» **Parts of the exercise**
[A] In the post about the 2012 Grammy Awards below, translate this sentence into Spanish: "40% of the Best Rock Song nominees have a banjo in the band."
[B] Continue the post about the 2012 Grammy Awards below, picking up after its final sentence.

» **Text for analysis**
^^^^

The NC Arts Council, whose staff is being slashed by the legislature, occupies the previous museum space. Five museums in 92 years doesn’t seem like the best long term planning for growth.
By Art Menius for artmenius.com February 12, 2012
My first Grammy Awards as a lapsed NARAS member after more than a score of watching my people not win reaffirmed my decision. The categories that mattered most to me as voter came and went seemingly in a flash on the Internet only program that Steve Martin called the “daytime Grammys” in a Tweet. Adding NFL players and hot starlets to the presenters does not support any claims to artistic merit in the choices.
Levon Helm, for whom the word “veteran” would short his career by 25 years, won for Best Americana Recording. Thus the great Linda Chorney scare of 2012 was averted without resorting to nuclear weapons. File that under soon to be forgotten controversies.
40% of the Best Rock Song nominees have a banjo in the band. How 2012! The Decemberists and Mumford & Son. Then Taylor Swift pulls out an open-back five-string banjo and an old-time band for her otherwise typical Taylor Swift song. The imagery alone is powerful – popular, young country star with a banjo in her hands in one of her three or four most important appearances of the year.
Also, she demonstrated that one can put on “big show” using those instruments and those images on the big stage that proved way more successful than Nicki Manji, when the latter provided the show’s low point.
Even if bluegrass and Americana along with the single blues category and the regional polyglot concoction into which “my” categories disappeared are exiled to the Internet broadcast, banjo fever continues unabated.
Banjo congrats to Bela Fleck for the Best Instrumental Recording award.
More banjo in the Glen Campbell tribute by, I think, Glen’s daughter. Might be the last Grammy telecast for “Gentle On My Mind.” Hartford’s song has a had a great run. Same for Glen Campbell. Certainly moving for him to have one last moment in the spotlight while he can still do it and enjoy it. “Rhinestone Cowboy” certainly proves appropriate. The last single my dad ever bought at age 59. I did hear that “where do I go or do I just shut up” at the end.

^^^^

» **Entries supplied**

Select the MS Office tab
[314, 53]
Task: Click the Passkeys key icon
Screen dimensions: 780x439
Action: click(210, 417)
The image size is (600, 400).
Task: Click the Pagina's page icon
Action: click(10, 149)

^^^^

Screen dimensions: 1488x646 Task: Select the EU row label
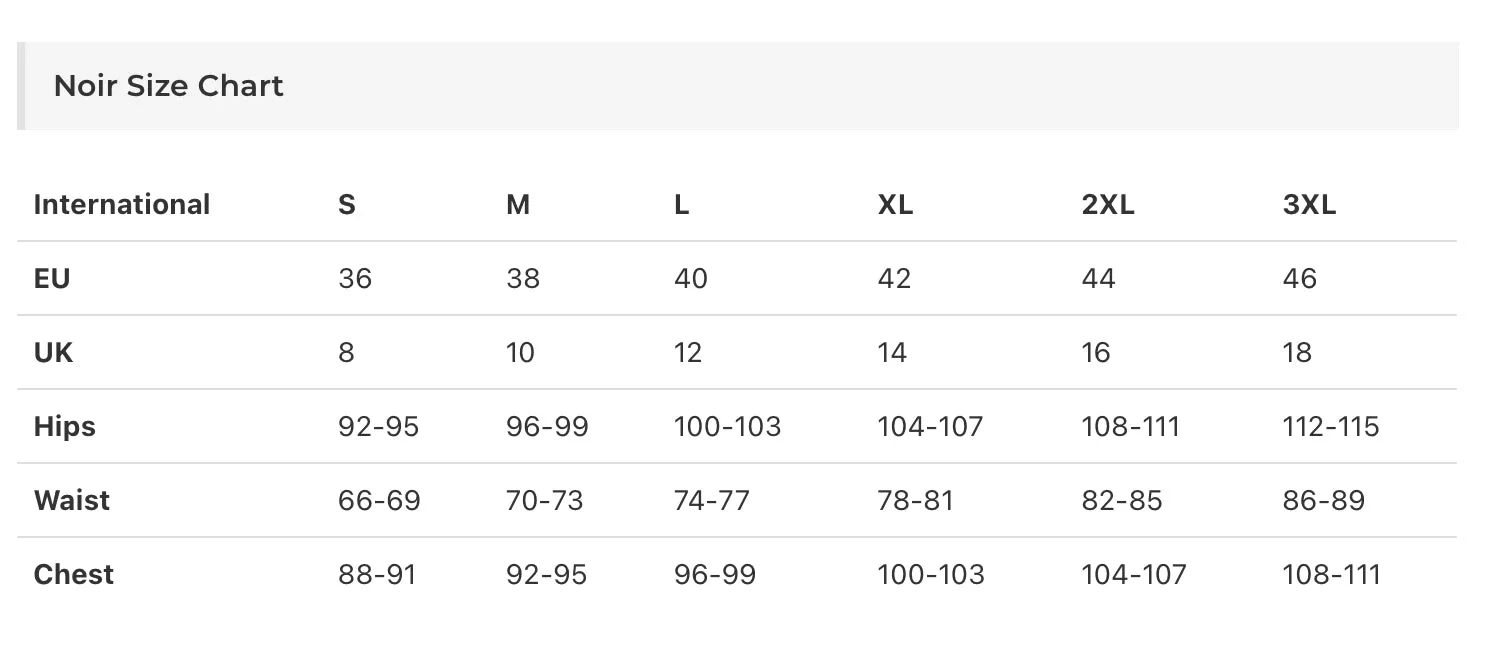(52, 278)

^^^^

» **Task-by-task outputs**
[A] El 40 % de los nominados a Mejor Canción de Rock tienen un banjo en la banda.

[B]
Think Taylor will ever catch Alison in total Grammys won?
Poor Brian Wilson of the many chins. Sir Paul McCartney even ages better although Brian may have better realized his new music is not what turns the fans on.
Despite the hype, Adele can sing. She had better take care that voice this time around. Great that she covered a Steeldrivers’ song. Adele beats Bon Iver for Song of the Year, but at least the latter was nominated and the Best New Artist is a bit of consolation for him.
Hazel Dickens and her friend Warren Hellman of Hardly Strictly Bluegrass depicted together in the obits shows someone at NARAS is paying attention.
Great to see all of Alison Krauss & Union Station on hand to accept Best Bluegrass Recording and Steve Martin in the audience. With all the Grammys she has won and all the awards and success Martin has had, they could have easily phoned it in. That also demonstrates support for the category. New rules raising the minimum number of entries suggest the attack on the non-TV categories will continue.
C.F. Martin & Co. a guitar pickers’ paradise | Philadelphia Inquirer | 01/05/2012.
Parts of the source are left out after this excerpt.